Fig. 1. Flow diagram of the procedure used to produce silica xerogels from wheat hull ash
RESULTS AND DISCUSSION
Wheat Hull Characterization
Physical and chemical characteristics of wheat hull
Dry matter content and the ash content, SEM micrographs, BET surface area, and FTIR spectrums of wheat hull were determined and presented.
The dry matter content of wheat hull was calculated with Equation 1 and found to be 7.7%. The ash content of wheat hull was calculated with Equation 2 and found to be 9.95%.
The identified functional groups from the FTIR spectrum of wheat hull are shown in Table 1. In our previous work, we found that the O-Si-O band in an FTIR spectrum of wheat hull appears at 1032 cm-1 (Terzioglu and Yucel 2012).

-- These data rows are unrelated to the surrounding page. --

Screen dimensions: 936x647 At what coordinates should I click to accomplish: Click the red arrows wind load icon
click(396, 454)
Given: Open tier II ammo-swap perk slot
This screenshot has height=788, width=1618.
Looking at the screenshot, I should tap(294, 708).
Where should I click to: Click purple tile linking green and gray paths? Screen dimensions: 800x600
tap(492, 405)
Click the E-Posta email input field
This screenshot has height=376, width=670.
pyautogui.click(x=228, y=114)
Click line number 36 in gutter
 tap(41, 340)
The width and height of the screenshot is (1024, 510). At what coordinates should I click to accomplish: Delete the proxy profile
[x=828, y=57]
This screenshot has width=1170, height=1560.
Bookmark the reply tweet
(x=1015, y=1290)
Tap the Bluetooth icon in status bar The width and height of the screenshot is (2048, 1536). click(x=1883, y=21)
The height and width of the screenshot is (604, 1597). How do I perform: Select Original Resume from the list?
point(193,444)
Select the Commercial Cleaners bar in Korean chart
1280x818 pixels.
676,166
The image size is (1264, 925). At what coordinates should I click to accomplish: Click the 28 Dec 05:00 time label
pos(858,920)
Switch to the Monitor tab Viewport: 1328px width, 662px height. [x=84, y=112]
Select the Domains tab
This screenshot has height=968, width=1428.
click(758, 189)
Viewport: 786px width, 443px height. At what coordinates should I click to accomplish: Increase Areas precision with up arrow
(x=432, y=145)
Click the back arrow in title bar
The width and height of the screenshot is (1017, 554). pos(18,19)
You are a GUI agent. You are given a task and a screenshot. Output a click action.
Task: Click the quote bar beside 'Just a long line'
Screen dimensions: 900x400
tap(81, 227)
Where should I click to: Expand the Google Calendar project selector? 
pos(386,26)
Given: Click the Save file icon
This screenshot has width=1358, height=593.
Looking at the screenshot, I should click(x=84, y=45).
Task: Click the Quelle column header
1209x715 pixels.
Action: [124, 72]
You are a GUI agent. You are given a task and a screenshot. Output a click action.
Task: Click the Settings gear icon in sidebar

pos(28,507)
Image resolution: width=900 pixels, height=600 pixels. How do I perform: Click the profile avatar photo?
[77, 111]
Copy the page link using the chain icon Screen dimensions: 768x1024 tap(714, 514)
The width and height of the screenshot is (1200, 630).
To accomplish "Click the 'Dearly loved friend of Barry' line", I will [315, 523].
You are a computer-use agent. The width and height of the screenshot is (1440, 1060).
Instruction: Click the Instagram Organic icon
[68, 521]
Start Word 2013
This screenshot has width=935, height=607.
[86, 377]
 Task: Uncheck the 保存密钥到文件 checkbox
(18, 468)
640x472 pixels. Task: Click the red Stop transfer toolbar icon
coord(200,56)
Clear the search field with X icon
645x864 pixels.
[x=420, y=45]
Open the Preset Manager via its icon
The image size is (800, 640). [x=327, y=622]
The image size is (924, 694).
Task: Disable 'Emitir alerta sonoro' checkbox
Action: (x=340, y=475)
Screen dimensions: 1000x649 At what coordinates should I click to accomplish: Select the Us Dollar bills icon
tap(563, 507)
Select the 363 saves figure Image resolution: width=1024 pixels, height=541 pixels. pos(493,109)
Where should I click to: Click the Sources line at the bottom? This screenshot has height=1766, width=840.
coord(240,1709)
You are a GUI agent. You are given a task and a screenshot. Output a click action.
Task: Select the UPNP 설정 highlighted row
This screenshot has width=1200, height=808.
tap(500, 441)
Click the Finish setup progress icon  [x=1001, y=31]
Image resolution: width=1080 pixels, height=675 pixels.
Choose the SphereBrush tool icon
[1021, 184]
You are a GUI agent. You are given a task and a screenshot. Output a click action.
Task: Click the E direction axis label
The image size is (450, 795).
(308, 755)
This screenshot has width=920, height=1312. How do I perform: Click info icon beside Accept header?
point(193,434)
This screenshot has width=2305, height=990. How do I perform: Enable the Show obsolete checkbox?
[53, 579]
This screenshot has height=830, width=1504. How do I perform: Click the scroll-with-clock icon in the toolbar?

The bending vibrations of H-OH can be seen at 1631 cm-1. The peak observed at 920 cm-1 was assigned to Si–OH stretching vibration. The peak at about 1726 cm-1 was related to the C=O stretching of the uronic and acetyl ester groups of hemicellulose, or to the ester linkage of the carboxylic group of the ferulic and p-coumaric acids of lignin and/or hemicelluloses (Sun et al. 2005). The amide I band that indicates the presence of 80% of the C=O stretching of the amide group and C–N stretching modes was observed at around 1640 cm-1. The peaks between 1450 and 1370 cm-1 corresponded to the C–H symmetric and asymmetric deformations. The characteristic peak of β glycosidic linkages between the sugar units was observed at 900 cm-1 (Bledzki et al. 2010).
Table 1. The functional groups of wheat hull determined by the FTIR analysis
Surface properties of wheat hull
Figure 2 demonstrates the SEM (32 x -2000x) microstructural view of wheat hull. Some of the wheat hull fibers have a cornered and rounded shape, while others are long. Figure 2-C provides a 200x zoom view of a section in Fig. 2-A, where stalactite structures and diffused circular parts can be observed for the majority of the surface of the flat section. Semi-quantitative results (EDS) of the SEM equipment demonstrate that the stalactite parts have more K and Si elements than the diffused circular parts. Fig. 2-E provides a structure that looks like a corncob. It is known that the silica, which is found amorphous in the rice hull structure, is located on the bulges on the outer hull (Krishnarao et al. 2001). As Fig. 2-E gives a similar view, it is determined that silica is intense in this structure as the result of EDS analysis (Table 2). It has a fibrous structure besides the corncob structure.
The surface area of wheat hull was measured by the use of a surface area meter and the BET surface area of wheat hull was found to be 0.92 m2/g. A small surface area of wheat hull without any thermal or chemical process is a normal finding.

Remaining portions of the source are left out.